**TASK TO COMPLETE**
Take the data below and copy exactly the lines starting at the one with "Viewport: 898px width, 679px height." and finishing at the one with "Task: Open calendar", both included.
------ DATA FOR ANALYSIS
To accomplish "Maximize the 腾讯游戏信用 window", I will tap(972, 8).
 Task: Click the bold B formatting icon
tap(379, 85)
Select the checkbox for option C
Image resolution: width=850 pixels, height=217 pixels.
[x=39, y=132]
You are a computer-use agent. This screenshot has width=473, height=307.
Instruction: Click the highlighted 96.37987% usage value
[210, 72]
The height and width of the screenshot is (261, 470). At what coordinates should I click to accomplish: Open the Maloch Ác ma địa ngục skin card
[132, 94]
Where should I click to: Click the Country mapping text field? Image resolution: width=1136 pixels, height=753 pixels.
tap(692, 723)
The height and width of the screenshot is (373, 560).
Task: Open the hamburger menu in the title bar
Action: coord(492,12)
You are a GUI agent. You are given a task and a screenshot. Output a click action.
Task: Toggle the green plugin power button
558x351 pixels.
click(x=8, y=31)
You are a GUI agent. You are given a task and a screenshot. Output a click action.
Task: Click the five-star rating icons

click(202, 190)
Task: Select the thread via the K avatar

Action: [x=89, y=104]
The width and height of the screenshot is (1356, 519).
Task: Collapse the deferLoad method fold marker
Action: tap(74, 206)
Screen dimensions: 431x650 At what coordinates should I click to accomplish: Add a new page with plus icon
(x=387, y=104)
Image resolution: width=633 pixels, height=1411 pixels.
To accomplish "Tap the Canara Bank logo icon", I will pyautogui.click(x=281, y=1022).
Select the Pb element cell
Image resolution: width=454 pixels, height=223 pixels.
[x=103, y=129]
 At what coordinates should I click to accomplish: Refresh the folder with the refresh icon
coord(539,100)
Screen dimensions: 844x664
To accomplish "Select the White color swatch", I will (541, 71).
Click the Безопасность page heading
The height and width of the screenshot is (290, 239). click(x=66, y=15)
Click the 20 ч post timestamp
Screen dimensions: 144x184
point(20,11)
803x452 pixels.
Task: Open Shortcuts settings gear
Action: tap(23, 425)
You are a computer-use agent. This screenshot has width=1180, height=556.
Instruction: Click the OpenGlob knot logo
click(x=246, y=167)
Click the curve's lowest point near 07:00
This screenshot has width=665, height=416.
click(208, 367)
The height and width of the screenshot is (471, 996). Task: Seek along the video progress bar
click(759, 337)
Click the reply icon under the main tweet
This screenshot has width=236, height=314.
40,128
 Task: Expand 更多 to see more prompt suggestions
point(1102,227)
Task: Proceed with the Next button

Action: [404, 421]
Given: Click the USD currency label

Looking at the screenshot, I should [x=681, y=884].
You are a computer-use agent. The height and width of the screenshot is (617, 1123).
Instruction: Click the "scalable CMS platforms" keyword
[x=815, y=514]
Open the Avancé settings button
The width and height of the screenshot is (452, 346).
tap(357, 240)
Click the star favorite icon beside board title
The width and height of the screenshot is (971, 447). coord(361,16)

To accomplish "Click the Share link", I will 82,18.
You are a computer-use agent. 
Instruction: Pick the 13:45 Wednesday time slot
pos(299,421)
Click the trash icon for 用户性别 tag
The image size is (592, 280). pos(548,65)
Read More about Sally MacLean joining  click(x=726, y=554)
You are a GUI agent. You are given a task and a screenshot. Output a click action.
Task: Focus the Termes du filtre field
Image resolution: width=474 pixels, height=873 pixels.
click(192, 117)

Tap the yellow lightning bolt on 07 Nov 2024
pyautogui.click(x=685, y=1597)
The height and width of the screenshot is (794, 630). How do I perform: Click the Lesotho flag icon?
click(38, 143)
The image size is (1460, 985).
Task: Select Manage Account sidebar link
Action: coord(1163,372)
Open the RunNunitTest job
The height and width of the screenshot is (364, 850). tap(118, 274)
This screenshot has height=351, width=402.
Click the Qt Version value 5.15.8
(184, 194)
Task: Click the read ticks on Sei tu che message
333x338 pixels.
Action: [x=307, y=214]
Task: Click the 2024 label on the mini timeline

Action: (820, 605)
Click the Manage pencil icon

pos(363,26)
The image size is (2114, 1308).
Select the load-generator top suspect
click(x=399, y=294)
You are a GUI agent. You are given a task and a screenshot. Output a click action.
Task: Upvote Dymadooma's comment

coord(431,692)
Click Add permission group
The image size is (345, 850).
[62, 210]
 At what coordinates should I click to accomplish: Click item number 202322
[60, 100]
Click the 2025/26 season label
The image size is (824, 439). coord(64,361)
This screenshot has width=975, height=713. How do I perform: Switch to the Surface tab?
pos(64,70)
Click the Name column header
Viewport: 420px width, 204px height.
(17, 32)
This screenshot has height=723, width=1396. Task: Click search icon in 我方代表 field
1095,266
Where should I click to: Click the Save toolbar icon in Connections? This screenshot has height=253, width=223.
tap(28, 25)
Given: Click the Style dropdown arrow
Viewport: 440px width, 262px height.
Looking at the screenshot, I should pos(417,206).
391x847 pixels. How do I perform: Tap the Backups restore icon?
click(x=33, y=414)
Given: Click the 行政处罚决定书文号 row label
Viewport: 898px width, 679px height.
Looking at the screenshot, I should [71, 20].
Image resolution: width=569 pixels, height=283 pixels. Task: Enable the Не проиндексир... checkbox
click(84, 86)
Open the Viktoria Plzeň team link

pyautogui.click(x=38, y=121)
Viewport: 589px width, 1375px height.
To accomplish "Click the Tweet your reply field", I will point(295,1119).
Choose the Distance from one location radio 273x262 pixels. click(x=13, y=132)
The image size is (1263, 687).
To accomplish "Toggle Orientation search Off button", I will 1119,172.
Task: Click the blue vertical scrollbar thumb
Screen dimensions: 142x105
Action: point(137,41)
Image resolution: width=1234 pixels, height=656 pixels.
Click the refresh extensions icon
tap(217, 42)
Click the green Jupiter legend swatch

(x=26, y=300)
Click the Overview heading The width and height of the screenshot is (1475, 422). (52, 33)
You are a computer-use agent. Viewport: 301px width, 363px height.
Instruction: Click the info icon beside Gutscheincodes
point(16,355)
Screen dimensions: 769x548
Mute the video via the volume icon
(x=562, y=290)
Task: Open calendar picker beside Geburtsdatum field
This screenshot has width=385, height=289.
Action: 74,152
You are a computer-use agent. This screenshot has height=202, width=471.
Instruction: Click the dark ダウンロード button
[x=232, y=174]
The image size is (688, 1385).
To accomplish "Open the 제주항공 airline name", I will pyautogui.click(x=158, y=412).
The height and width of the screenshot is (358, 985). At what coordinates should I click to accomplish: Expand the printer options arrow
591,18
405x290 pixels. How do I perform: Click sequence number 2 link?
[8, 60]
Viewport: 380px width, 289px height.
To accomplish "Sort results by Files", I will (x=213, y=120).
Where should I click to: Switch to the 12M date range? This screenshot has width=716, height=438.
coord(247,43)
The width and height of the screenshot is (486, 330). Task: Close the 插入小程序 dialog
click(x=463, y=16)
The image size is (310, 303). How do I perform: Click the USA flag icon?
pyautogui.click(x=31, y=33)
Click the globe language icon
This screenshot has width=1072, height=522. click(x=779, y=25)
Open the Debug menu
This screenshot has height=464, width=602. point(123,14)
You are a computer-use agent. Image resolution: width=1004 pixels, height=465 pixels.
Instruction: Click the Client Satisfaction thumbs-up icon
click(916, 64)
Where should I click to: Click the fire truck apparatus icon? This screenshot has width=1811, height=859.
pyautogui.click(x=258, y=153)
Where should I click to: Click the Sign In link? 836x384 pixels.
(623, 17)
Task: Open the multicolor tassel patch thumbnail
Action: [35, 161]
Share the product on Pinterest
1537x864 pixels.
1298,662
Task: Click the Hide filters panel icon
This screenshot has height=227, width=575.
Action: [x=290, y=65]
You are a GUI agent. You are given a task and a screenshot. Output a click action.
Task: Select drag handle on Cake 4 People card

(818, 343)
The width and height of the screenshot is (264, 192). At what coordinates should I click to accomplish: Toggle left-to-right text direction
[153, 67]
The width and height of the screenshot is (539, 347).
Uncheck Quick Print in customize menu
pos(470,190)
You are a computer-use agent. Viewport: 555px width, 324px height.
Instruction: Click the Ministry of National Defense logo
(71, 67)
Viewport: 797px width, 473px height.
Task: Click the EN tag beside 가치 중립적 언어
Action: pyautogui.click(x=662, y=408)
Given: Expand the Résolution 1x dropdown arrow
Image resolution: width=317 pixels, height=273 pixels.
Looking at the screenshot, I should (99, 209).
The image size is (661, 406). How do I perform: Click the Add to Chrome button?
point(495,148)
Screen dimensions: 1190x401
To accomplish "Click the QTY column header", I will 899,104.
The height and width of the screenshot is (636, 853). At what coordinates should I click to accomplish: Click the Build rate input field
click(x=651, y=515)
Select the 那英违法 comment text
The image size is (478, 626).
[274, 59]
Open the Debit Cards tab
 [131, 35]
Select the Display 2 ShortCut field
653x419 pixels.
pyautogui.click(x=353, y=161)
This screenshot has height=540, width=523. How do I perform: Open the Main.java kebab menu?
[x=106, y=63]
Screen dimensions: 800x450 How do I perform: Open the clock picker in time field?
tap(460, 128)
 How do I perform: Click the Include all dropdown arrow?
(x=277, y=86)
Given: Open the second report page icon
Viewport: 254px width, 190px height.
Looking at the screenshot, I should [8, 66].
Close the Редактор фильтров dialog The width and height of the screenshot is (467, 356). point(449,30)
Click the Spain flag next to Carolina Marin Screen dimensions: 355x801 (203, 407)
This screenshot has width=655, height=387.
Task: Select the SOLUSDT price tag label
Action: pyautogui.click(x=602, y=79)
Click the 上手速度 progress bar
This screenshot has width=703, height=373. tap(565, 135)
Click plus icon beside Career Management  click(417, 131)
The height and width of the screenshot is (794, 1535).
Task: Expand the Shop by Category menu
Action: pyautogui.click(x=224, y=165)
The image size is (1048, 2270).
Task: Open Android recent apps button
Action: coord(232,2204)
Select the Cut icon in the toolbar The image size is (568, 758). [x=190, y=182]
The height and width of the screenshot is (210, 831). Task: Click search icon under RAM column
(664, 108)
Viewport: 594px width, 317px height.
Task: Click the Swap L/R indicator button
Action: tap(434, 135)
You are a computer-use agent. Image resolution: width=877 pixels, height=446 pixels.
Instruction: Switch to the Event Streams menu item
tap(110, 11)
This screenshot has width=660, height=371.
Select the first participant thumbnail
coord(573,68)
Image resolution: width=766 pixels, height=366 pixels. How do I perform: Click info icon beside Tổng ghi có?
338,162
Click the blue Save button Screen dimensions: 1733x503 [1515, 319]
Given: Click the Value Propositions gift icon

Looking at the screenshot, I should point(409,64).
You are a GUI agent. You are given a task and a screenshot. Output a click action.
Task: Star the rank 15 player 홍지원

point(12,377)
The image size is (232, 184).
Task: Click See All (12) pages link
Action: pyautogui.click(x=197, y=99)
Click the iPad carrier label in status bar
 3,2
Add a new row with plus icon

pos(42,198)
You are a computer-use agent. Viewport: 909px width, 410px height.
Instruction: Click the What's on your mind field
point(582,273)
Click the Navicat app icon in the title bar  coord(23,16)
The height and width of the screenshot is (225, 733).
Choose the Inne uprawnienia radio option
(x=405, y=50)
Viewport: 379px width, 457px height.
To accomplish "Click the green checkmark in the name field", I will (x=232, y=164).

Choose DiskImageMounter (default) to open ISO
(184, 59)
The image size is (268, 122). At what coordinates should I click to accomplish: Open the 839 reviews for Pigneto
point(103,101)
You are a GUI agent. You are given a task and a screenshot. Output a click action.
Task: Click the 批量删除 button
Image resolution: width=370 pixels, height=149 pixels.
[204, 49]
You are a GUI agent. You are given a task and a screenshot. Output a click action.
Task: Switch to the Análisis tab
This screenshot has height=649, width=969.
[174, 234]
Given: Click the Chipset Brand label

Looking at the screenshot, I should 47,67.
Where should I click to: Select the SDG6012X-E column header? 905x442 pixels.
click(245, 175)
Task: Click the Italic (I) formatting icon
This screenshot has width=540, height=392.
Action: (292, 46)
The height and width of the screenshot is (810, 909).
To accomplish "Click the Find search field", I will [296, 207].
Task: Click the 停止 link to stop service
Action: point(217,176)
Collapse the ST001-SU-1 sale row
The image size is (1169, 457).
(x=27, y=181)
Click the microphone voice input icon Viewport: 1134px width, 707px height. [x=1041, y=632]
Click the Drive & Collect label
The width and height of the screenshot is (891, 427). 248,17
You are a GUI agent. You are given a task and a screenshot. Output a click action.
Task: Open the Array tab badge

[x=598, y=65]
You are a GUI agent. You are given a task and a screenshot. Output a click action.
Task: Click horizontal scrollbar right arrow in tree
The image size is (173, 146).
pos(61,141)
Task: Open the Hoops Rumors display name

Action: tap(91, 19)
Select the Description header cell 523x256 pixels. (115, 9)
------------
**RESPONSE BOX**
Viewport: 898px width, 679px height.
Looking at the screenshot, I should [71, 20].
Image resolution: width=569 pixels, height=283 pixels. Task: Enable the Не проиндексир... checkbox
click(84, 86)
Open the Viktoria Plzeň team link

pyautogui.click(x=38, y=121)
Viewport: 589px width, 1375px height.
To accomplish "Click the Tweet your reply field", I will point(295,1119).
Choose the Distance from one location radio 273x262 pixels. click(x=13, y=132)
The image size is (1263, 687).
To accomplish "Toggle Orientation search Off button", I will 1119,172.
Task: Click the blue vertical scrollbar thumb
Screen dimensions: 142x105
Action: point(137,41)
Image resolution: width=1234 pixels, height=656 pixels.
Click the refresh extensions icon
tap(217, 42)
Click the green Jupiter legend swatch

(x=26, y=300)
Click the Overview heading The width and height of the screenshot is (1475, 422). (52, 33)
You are a computer-use agent. Viewport: 301px width, 363px height.
Instruction: Click the info icon beside Gutscheincodes
point(16,355)
Screen dimensions: 769x548
Mute the video via the volume icon
(x=562, y=290)
Task: Open calendar picker beside Geburtsdatum field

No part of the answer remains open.